A recent study suggested that stringent use of PD-L1 assays for all NSCLC patients could exclude 28% of patients who may benefit from immune checkpoint inhibitor therapy and include up to 42% of patients who may have no benefit.3
“Although PD-L1 is an imperfect biomarker, several studies have shown some predictive capability for PD-L1 testing. In general, patients with high PD-L1 expression have better outcomes than those with low or no expression, but there are patients who also benefit with low or no PD-L1 expression. Perhaps a combination of biomarkers—for example, PD-L1 expression and high tumor mutation burden—will turn out to be a better predictive indicator,” Dr. Hirsch continued.

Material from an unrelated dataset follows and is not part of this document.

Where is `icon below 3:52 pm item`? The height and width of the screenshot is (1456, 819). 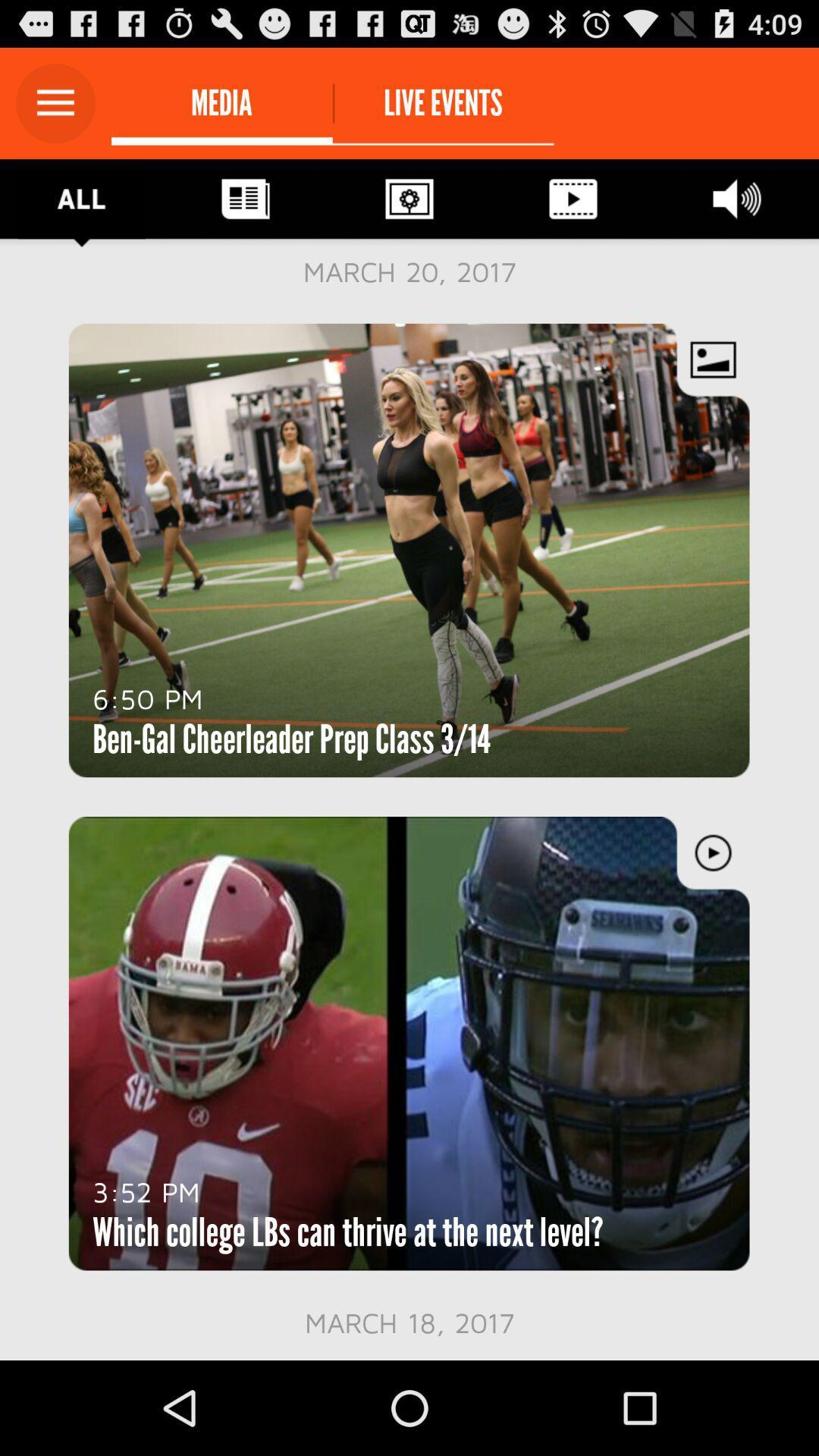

Currently, in the clinical setting outside of trials, PD-L1 testing is advised for those with advanced NSCLC who do not have tumors harboring epidermal growth factor receptor (EGFR) mutation or rearrangements in the ALK or ROS gene and who are being considered for pembrolizumab therapy.
“For first-line therapy of NSCLC, the pembrolizumab 22C3 assay is FDA-approved with a tumor proportion score of 50% or more as the cutoff. Otherwise, it is still an ongoing research tool in clinical trials. For second-line therapy of NSCLC, pembrolizumab is FDA-approved with the companion diagnostic test using a lower cutoff (ie, > 1%), and other immunotherapy agents are approved with PD-L1 as a complementary diagnostic,” Dr. Hirsch said. A companion test is essential for use of the drug, whereas a complementary assay is used to optimize patient selection, he clarified (see Table 1 on page 28). ■
DISCLOSURE: Dr. Tsao has received consultancy honoraria for from AstraZeneca, BMS, Merck and Ventana/Hoffmann La Roche and a research grant from Merck. Dr. Hirsch reported no conflicts of interest.
1. Tsao MS, Yatabe Y, Hirsch FR, et al: Blueprint 2: PD-L1 immunohistochemistry comparability in real-life clinical samples. 2017 IASLC World Conference on Lung Cancer. Abstract PL3.03. Presented October 18, 2017.
2. Hirsch FR, McElhinny A, Stanforth D, et al: PD-L1 immunohistochemistry assays for lung cancer: Results from phase 1 of the Blueprint PD-L1 IHC Assay Comparison Project. J Thorac Oncol 2:208-222, 2017.
3. Diggs LP, Hsueh EC: Utlility of PD-L1 immunohistochemistry assays for predicting PD-1/PD-L1 inhibitor response. Biomark Res 5:12, 2017.